(Entries from a dataset)
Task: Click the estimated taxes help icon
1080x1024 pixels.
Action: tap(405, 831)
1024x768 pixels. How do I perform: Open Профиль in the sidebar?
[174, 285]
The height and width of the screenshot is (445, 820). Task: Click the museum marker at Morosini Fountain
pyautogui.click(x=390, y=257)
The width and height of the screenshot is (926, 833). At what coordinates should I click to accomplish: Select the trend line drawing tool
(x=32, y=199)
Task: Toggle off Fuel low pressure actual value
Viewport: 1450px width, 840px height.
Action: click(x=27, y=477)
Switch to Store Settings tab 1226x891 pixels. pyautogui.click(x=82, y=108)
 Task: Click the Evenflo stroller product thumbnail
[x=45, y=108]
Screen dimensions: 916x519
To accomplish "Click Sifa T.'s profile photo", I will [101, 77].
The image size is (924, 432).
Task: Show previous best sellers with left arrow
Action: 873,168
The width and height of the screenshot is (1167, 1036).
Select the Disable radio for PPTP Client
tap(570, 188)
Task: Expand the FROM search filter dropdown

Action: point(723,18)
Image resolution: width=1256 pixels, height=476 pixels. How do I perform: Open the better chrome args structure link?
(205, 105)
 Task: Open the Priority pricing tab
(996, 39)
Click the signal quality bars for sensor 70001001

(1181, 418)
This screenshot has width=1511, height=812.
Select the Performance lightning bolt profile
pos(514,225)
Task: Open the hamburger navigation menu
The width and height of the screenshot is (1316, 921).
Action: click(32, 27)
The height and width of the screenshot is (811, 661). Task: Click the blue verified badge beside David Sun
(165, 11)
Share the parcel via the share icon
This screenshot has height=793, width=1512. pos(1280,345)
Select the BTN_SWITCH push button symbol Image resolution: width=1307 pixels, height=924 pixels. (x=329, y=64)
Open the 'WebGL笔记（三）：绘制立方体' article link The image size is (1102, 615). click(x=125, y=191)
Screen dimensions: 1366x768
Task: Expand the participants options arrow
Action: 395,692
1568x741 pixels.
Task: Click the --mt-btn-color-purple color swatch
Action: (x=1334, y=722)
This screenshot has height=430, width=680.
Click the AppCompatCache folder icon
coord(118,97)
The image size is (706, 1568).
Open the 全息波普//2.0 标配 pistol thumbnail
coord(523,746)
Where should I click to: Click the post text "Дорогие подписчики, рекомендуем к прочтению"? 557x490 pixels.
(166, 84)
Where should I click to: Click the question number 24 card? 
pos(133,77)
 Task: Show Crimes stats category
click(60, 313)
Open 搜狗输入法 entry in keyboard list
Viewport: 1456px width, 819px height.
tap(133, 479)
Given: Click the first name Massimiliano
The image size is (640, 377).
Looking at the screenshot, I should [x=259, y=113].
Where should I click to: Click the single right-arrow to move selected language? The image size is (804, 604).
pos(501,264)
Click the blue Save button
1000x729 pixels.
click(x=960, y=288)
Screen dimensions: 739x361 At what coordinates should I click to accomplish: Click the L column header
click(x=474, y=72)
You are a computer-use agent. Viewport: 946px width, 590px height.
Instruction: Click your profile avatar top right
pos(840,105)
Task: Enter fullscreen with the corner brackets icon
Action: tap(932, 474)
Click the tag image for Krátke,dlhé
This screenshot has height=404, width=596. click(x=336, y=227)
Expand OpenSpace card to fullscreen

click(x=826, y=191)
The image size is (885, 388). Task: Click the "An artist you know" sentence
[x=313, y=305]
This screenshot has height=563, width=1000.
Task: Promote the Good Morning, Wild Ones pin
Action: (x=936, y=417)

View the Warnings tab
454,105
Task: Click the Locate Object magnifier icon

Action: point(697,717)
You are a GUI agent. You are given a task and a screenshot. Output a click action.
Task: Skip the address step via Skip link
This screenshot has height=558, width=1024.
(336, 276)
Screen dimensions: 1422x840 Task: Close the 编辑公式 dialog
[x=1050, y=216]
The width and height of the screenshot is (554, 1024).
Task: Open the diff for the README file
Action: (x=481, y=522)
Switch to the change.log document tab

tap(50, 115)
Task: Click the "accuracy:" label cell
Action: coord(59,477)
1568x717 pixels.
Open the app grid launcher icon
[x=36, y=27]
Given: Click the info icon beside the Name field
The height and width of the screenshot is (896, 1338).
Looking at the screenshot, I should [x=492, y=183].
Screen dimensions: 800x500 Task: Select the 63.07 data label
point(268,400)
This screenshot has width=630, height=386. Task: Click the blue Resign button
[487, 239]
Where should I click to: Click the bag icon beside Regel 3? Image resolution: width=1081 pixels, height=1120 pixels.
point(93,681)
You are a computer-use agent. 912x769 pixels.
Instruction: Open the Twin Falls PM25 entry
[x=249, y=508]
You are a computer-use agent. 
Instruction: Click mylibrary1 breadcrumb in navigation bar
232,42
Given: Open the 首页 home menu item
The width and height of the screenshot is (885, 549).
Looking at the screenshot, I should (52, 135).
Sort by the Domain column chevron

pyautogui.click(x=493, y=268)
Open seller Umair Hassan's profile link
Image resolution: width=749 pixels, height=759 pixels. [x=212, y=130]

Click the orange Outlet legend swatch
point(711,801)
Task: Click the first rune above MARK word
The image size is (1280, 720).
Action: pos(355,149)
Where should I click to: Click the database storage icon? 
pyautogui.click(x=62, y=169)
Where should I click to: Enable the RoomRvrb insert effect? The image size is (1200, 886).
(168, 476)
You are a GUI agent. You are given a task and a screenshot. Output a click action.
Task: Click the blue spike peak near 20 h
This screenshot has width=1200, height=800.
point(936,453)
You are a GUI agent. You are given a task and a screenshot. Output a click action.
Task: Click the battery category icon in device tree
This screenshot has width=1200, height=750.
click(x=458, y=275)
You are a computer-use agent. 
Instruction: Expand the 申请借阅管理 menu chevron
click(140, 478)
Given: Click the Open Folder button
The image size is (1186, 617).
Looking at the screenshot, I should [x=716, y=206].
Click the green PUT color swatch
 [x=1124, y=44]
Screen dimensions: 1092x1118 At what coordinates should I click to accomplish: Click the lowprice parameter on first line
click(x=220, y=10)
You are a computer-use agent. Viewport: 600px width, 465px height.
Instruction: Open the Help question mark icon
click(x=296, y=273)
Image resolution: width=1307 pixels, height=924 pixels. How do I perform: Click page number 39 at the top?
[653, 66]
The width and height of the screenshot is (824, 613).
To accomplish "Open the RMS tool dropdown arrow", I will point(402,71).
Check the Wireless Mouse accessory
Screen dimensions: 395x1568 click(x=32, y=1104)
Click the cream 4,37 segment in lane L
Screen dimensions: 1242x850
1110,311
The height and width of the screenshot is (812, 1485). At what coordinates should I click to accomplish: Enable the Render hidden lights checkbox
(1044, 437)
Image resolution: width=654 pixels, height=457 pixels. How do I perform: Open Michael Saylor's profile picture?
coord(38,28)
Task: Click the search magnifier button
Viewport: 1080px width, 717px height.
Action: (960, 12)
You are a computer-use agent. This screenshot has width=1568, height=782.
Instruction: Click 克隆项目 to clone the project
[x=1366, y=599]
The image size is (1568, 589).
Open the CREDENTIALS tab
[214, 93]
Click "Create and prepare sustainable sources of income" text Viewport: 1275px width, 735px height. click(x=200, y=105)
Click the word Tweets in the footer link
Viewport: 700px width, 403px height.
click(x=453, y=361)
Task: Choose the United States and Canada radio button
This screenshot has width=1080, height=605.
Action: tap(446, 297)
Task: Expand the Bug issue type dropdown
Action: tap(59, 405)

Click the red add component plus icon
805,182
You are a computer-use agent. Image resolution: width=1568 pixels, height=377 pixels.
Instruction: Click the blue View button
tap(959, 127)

▶ _AIM OF THE EXERCISE_: Tally the lines of the records that contain the string "computer", and reply with only that number.

▶ _RESULT FOR THIS TASK_: 7